Although his Native American elders didn’t like talking much about the past, Looking Glass says that by listening to their stories, he learned how his great-grandfather had ridden into Monterrey, Mexico, after it was raided.

“Whenever they got there,” he says, “all they did was bury their dead.”

Big Looking Glass gave a Mexican boy who had survived the raid to Watchacote, one of his braves, and told him to find someone to keep the boy. When no other survivors could be found, Big Looking Glass raised the boy as his son. He was trained as a warrior and became a great horseman. Later, when the boy became a teenager, members of the Kiowa tribe wanted to swap about half a dozen horses for the boy.

“My great grandpa said no,” Looking Glass says. “He’s not for sale. He’s my son.
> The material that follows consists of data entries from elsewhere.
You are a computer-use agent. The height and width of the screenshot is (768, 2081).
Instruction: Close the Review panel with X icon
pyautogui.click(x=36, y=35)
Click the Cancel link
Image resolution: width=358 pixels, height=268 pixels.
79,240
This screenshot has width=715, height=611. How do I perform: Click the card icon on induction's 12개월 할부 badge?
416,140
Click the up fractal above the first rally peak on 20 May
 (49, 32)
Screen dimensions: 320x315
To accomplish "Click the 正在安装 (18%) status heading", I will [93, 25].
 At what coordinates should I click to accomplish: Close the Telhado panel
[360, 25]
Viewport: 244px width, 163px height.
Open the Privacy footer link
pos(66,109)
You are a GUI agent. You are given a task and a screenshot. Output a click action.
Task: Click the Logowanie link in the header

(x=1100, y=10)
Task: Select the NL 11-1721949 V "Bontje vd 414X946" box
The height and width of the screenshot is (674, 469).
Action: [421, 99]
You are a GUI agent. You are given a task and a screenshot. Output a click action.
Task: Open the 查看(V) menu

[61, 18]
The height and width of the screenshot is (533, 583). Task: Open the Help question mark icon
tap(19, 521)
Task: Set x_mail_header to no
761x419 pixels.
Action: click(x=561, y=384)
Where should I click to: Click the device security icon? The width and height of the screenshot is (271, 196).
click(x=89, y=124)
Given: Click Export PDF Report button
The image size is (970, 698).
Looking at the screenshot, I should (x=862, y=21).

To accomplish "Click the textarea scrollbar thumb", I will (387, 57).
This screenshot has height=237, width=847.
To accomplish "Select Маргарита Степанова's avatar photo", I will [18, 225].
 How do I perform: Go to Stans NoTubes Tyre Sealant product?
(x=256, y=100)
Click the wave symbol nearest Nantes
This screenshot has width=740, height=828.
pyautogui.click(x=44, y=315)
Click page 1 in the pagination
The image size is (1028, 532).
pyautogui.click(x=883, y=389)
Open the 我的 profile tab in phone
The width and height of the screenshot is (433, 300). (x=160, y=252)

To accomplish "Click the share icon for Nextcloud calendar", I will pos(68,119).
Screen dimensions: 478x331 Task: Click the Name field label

He’s not a captive.”

However, as the Kiowa were leaving, the boy told Big Looking Glass that he wanted him to have all the gifts, and he would go willingly with the Kiowa. After a pipe ceremony, Big Looking Glass accepted the gifts under the condition that the boy be treated well.

“They treated him good," Looking Glass says, “because he was a horse trainer. When he returned a year later, he had a child.”

The child became an educated man and asked his father where he came from because he spoke Kiowa, Comanche and Spanish. He discovered his father was from Monterrey, and his name was Stefan Stabler.

There were also stories of Big Looking Glass killing an alligator in the Mississippi River with a travois pole and keeping a tooth that would be taken out occasionally and ground for use in medicine.

“Because it was a big, powerful animal,” he explained, they would put it in their food and drink to take on the animal’s power.

Looking Glass says his great-grandfather also rode out a storm with his horse inside a giant sea turtle shell near the Texas coast.

“He told his braves he and his horse went in a turtle house,” Looking Glass says. “This is family history. Nothing in books.”

Later, Looking Glass demonstrated his vocals in a gourd dance song and talked about how he enjoyed telling his stories and jokes at powwows.

“I just like meeting people, sharing my talent, my music,” he says.